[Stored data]
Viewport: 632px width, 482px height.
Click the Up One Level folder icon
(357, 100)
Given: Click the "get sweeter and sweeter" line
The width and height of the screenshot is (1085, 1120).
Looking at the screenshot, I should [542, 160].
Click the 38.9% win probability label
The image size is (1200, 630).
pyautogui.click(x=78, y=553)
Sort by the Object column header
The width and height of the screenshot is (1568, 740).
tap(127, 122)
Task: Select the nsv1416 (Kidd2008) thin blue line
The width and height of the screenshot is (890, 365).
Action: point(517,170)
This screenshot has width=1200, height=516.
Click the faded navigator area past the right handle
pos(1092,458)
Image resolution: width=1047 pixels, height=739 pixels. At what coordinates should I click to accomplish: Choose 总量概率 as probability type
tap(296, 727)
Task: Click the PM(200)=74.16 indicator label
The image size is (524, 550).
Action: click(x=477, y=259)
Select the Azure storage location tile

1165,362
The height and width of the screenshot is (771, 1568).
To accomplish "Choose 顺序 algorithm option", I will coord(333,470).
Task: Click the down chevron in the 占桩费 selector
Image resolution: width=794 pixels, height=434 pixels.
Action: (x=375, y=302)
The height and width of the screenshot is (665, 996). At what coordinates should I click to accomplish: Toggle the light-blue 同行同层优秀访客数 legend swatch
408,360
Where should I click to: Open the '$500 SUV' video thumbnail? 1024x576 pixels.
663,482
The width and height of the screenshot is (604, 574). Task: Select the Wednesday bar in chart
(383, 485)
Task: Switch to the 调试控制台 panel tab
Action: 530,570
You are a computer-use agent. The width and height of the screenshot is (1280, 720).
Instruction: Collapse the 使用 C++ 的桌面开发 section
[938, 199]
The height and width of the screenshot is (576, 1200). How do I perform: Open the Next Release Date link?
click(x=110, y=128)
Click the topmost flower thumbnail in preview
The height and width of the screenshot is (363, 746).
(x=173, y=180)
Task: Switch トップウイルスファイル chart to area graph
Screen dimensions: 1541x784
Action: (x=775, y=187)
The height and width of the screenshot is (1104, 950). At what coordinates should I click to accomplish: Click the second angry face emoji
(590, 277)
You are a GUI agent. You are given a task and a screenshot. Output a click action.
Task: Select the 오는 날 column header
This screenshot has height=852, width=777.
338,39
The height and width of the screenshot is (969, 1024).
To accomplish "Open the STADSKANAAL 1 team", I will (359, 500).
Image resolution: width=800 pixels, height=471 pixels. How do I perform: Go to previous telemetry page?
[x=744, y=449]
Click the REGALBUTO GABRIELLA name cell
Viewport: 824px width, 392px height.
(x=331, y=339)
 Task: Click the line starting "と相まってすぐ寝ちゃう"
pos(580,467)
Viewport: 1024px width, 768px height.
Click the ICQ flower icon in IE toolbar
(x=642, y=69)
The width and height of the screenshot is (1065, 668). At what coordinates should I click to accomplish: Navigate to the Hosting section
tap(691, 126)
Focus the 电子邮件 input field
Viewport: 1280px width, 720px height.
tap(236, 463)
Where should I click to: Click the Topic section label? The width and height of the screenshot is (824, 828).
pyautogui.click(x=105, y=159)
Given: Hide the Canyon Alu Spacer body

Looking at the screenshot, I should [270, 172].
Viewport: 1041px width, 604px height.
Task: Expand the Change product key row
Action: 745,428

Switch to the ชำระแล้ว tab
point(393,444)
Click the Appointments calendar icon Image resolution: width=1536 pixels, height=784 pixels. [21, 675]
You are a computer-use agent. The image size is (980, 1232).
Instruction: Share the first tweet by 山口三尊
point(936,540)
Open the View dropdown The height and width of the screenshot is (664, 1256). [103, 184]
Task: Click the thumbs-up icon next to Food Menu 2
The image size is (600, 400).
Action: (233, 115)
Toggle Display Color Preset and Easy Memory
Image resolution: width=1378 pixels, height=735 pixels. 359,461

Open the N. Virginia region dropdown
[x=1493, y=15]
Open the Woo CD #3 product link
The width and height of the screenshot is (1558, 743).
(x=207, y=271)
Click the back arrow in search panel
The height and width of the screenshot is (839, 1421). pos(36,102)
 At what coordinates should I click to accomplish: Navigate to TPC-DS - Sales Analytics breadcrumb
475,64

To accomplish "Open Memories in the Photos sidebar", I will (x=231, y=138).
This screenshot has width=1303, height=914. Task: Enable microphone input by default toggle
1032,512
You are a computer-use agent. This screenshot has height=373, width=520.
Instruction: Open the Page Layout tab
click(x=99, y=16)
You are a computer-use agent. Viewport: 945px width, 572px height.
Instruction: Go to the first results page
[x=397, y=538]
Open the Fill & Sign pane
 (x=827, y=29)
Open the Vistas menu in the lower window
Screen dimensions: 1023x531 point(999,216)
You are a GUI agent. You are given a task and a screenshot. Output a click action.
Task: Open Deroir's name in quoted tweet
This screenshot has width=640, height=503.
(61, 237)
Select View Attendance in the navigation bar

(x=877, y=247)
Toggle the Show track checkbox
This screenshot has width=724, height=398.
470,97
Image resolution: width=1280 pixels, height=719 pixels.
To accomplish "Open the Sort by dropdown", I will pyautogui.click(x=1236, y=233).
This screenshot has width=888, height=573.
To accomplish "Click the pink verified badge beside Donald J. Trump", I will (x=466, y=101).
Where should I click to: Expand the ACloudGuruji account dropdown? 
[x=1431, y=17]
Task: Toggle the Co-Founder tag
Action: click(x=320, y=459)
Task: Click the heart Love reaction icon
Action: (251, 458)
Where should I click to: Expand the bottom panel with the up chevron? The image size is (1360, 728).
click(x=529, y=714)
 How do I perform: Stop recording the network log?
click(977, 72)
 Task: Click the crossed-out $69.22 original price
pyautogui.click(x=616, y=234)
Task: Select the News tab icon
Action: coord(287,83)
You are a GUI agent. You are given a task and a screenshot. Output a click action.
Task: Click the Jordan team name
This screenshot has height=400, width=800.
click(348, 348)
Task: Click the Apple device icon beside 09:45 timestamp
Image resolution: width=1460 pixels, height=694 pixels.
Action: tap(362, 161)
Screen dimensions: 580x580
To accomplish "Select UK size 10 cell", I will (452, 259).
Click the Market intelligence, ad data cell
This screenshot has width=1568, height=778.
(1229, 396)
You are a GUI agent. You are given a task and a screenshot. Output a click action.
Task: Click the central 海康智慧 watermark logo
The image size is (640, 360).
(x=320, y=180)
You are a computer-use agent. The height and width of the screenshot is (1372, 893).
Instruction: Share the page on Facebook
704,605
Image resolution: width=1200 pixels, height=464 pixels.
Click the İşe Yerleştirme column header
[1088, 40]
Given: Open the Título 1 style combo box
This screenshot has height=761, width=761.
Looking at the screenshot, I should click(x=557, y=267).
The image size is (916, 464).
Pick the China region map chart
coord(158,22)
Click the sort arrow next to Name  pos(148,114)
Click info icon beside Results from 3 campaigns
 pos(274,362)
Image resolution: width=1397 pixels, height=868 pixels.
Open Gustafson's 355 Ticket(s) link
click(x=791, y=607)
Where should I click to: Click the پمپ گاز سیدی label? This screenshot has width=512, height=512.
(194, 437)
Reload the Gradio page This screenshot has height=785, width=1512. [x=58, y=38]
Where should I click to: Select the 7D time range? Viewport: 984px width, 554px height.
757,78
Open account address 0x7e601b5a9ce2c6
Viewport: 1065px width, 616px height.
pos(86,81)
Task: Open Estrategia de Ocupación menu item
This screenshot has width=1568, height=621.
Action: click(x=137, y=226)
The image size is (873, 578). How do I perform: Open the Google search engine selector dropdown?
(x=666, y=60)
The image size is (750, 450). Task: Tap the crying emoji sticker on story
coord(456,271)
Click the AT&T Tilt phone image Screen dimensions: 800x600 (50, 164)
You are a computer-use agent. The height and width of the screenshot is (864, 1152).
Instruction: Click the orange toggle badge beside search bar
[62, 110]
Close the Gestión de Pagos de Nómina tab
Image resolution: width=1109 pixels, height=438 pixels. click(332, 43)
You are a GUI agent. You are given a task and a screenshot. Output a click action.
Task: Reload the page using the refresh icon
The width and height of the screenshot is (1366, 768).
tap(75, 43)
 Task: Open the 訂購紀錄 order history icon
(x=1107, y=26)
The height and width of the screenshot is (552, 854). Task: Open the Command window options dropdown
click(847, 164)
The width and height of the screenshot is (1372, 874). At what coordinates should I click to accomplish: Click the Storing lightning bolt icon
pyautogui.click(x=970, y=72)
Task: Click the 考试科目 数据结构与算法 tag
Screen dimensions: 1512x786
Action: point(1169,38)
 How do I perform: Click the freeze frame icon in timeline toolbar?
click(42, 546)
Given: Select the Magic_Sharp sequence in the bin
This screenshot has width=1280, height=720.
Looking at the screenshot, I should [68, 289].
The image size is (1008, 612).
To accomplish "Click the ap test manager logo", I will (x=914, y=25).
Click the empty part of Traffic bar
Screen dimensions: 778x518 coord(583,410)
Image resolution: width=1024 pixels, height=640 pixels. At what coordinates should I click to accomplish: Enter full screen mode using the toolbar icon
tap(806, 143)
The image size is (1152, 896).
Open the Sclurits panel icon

### [Description of the task]
Starting with the line with "Instruction: Click the" above and going on through the line with "Task: Click the 考试科目 数据结构与算法 tag", transcribe every line exactly, both ends included, and add nothing.

### [Exercise result]
Instruction: Click the orange toggle badge beside search bar
[62, 110]
Close the Gestión de Pagos de Nómina tab
Image resolution: width=1109 pixels, height=438 pixels. click(332, 43)
You are a GUI agent. You are given a task and a screenshot. Output a click action.
Task: Reload the page using the refresh icon
The width and height of the screenshot is (1366, 768).
tap(75, 43)
 Task: Open the 訂購紀錄 order history icon
(x=1107, y=26)
The height and width of the screenshot is (552, 854). Task: Open the Command window options dropdown
click(847, 164)
The width and height of the screenshot is (1372, 874). At what coordinates should I click to accomplish: Click the Storing lightning bolt icon
pyautogui.click(x=970, y=72)
Task: Click the 考试科目 数据结构与算法 tag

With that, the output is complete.